Scikit-Learn has the learning_curve
function to plot the dependence between size of training data set and prediction errors. The function trains and scores a model for different amounts of training data. For scoring cross validation is used.
pipe.set_params(pca__n_components=3, knn__n_neighbors=3)
train_sizes, train_scores, val_scores \
= model_selection.learning_curve(pipe, X, y, train_sizes=np.linspace(0.1, 1, 20), cv=10,
scoring='neg_mean_squared_error')
fig, ax = plt.subplots()
ax.plot(train_sizes, np.mean(train_scores, axis=1), '-ob', markersize=3, label='training scores')
ax.plot(train_sizes, np.mean(val_scores, axis=1), '-or', markersize=3, label='validation scores')
ax.legend()
ax.set_xlabel('size of training set')
ax.set_ylabel('score')
plt.show()
We see that 600 training samples suffice to train the model. Using more samples increases performance only slightly. Thus, it is very unlikely that collecting even more data would improve our model.
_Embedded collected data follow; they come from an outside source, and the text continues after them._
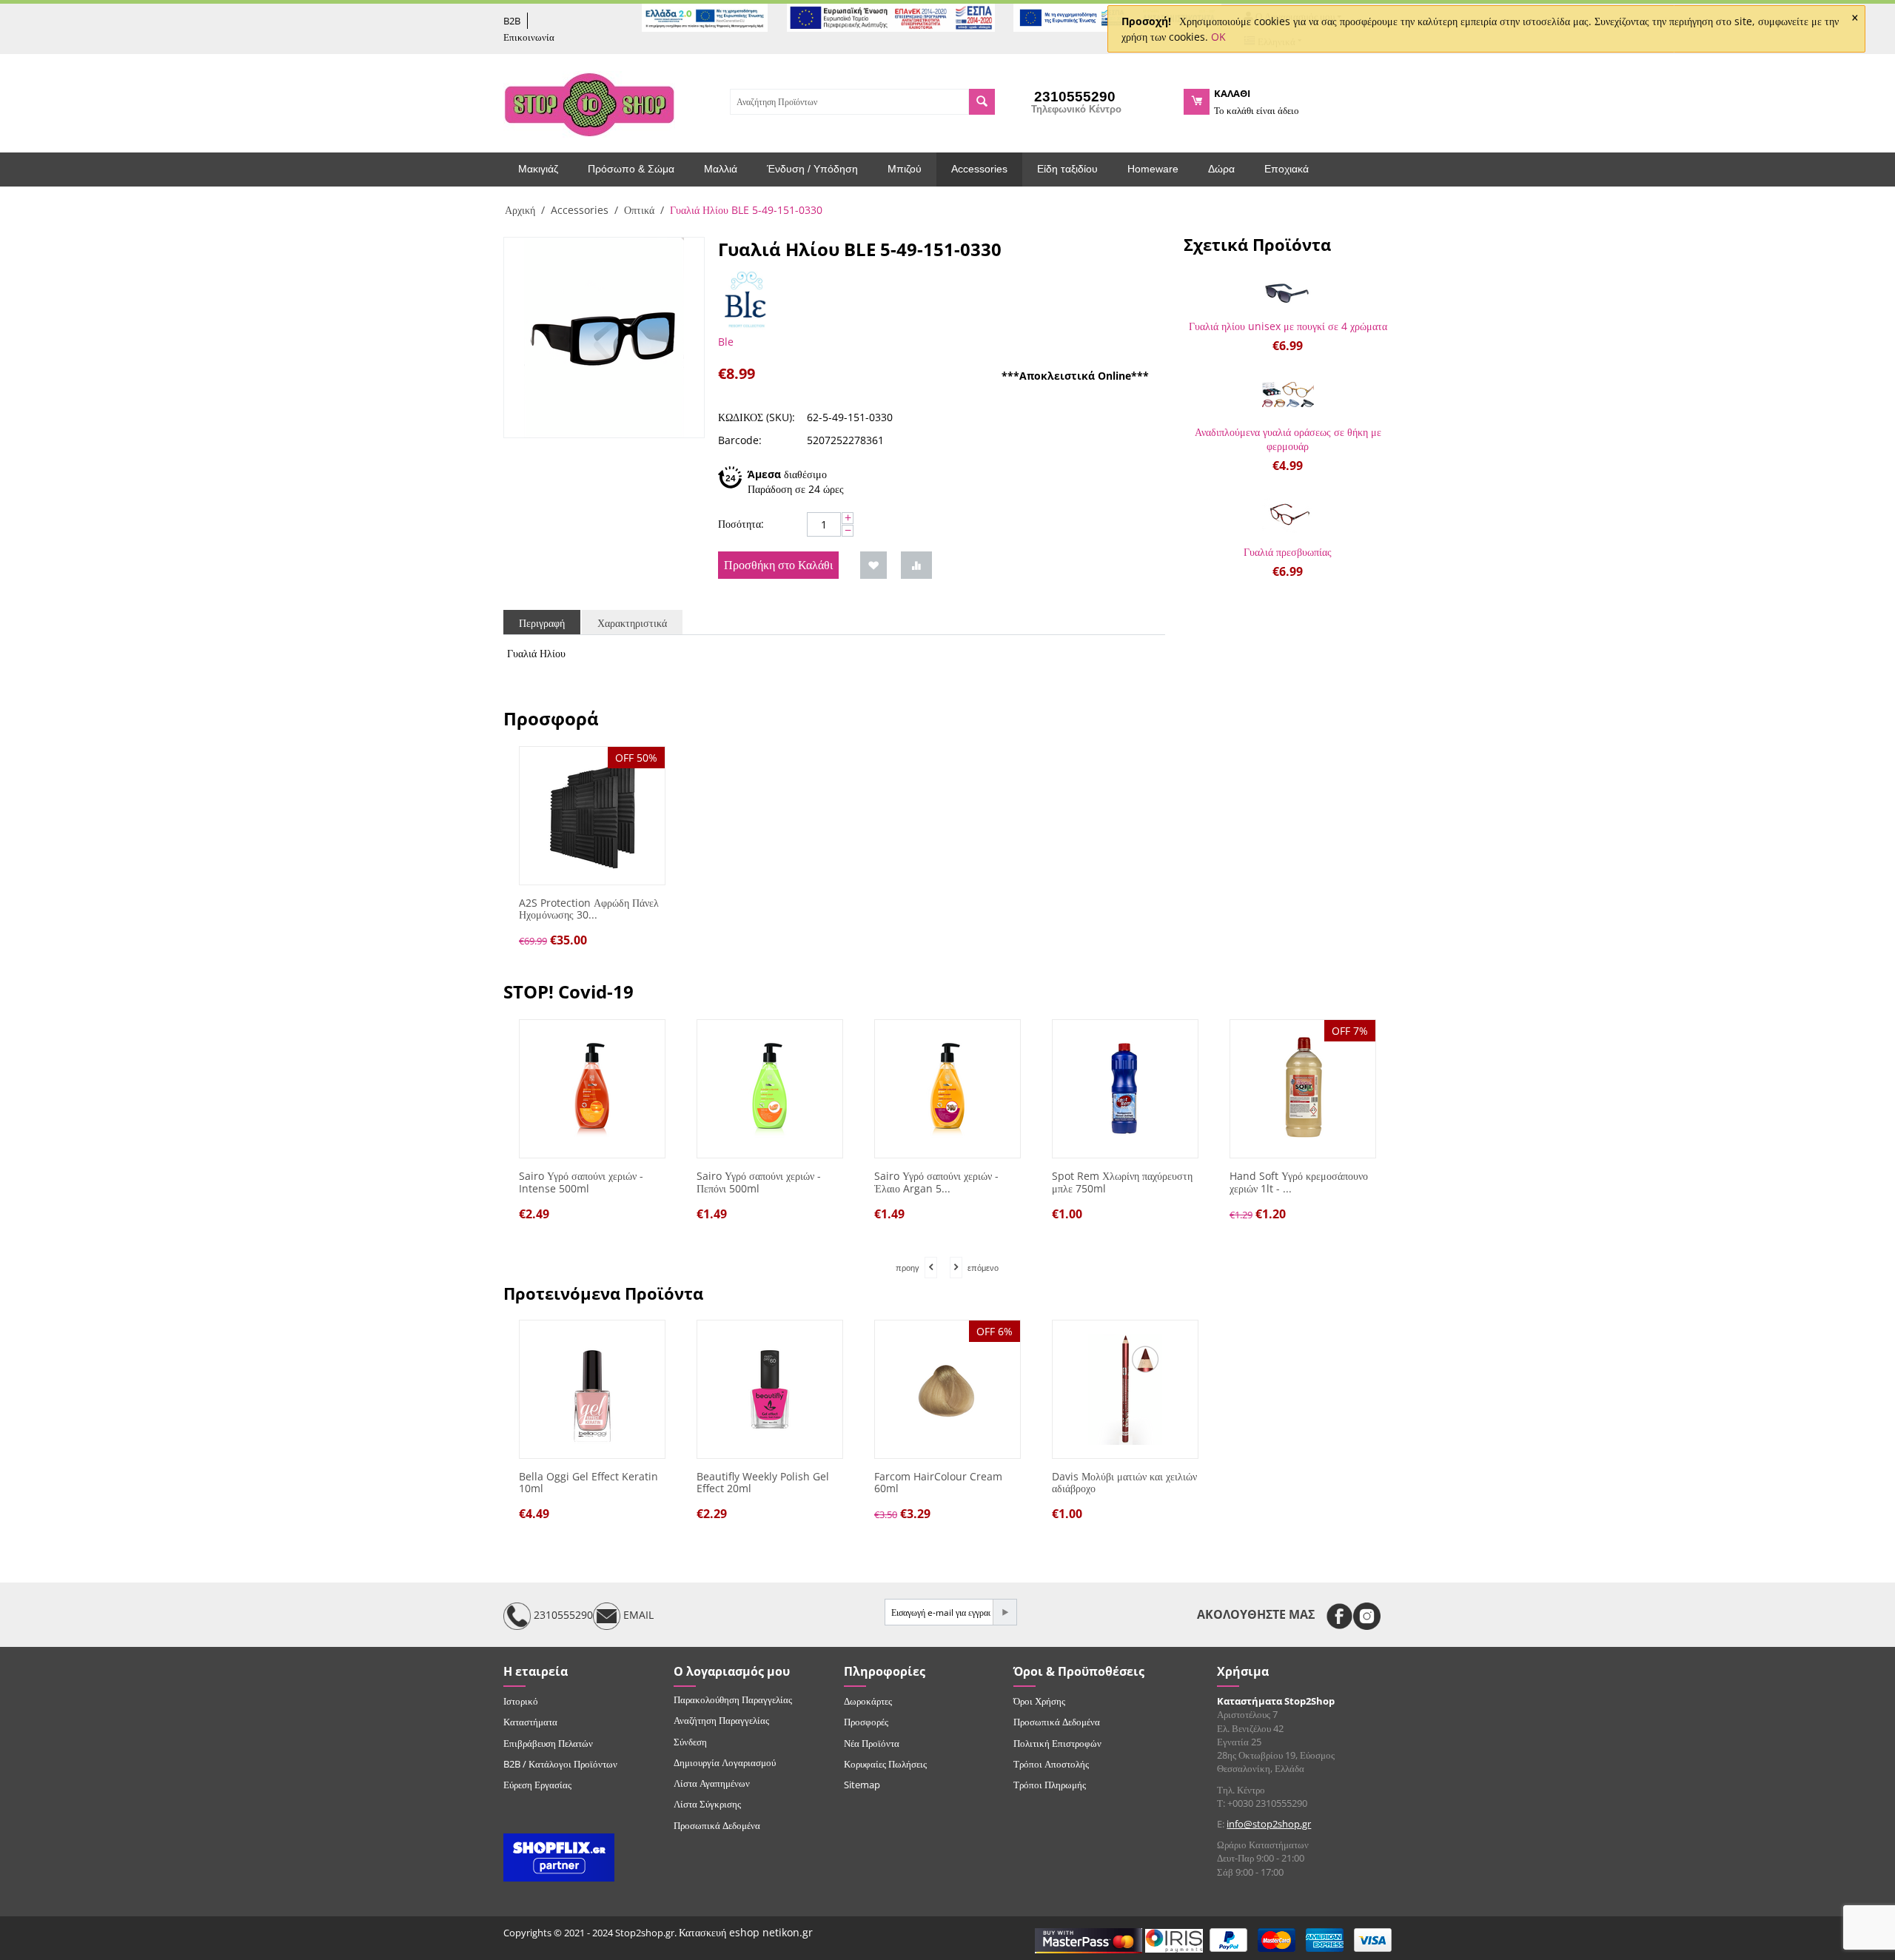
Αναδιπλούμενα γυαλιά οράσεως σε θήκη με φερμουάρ (1288, 439)
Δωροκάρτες (868, 1701)
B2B (511, 20)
Similarly to the learning curve we may plot training and validation error depending on a hyperparameter. Usually, on the one end of the parameter scale the model is too simple (thus, high training and validation error), on the other end the model is too complex and overfits the training data (thus, low training error, high validation error). From the so called validation plot we may find a good hyperparameter between both extreme cases.
Scikit-Learn provides the validation_curve
function for this purpose. Usage is very similar to learning_curve
.
pipe.set_params(pca__n_components=3, knn__n_neighbors=3)
param_range = range(1, 21)
train_scores, val_scores \
= model_selection.validation_curve(pipe, X, y, param_name='knn__n_neighbors',
param_range=param_range, cv=10,
scoring='neg_mean_squared_error')
fig, ax = plt.subplots()
ax.plot(param_range, np.mean(train_scores, axis=1), '-ob', markersize=3, label='training scores')
ax.plot(param_range, np.mean(val_scores, axis=1), '-or', markersize=3, label='validation scores')
ax.legend()
ax.set_xlabel('neighbors')
ax.set_ylabel('score')
plt.show()
Obviously, number of neighbors should be 2 to get a relatively good score (score close to 0 means that the mean squared error is close to 0). More neighbors reduce model complexity. Thus, the model isn’t able to fit training (and validation) data. With only one neighbor the model tends to overfit training data.